Eric Hayot said:
No one ever said you would get to do the job in the same way for all 40 years of your career. No one ever said that large-scale social changes wouldn’t change your working conditions. And now they have.
via https://www.chronicle.com/article/The-Humanities-as-We-Know-Them/243769
Yep. Time to get to work. And in much bigger ways than you’re probably thinking…
I was giving a lecture on the history of sociology of education this morning, and what struck me–and my students–was that absolutely everything that I had been taught in the sociology of ed class when I took the same course back in the early seventies, is now known to be laughably, horribly wrong. My students could not believe that anyone believed those explanations–N’Ach or “cultural deprivation” and so–let alone that it was canon. How do we know our theories today aren’t just as racist, classist, ableist, gendered as the ones that went before? The answer, of course, is that we don’t know, and that all we can do is keep seeking new answers, moving forward, changing what we believe as we hear new facts, listen to new perspectives. So…just as we can teach 40-year-old sociology or ten-year-old physics, we can’t partying, can’t keep running our schools, like it’s 1999…
That is so true.
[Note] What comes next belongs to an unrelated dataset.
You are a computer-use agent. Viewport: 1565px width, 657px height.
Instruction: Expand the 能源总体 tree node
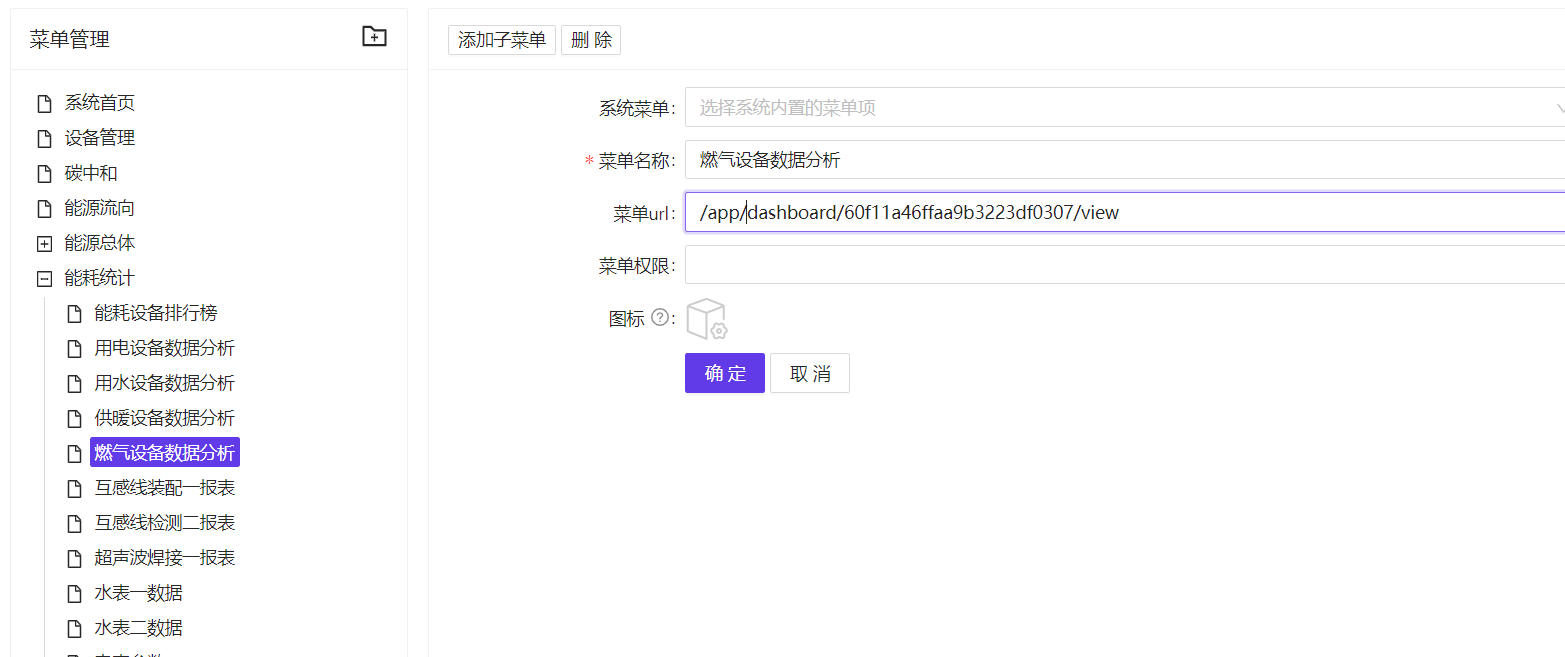[x=44, y=242]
Why do people think anyone could do anything at the same job for 40 years and still say they are proficient? I often reflect on the way I was taught in high school, back in the mid 90s, and how different it is to today. It would be naive to think that I’ll be teaching the same way in twenty years as I am now. Yet, some teachers believe – if it ain’t broken, don’t fix it. Well, news flash, things break down over time, and you need to modernize!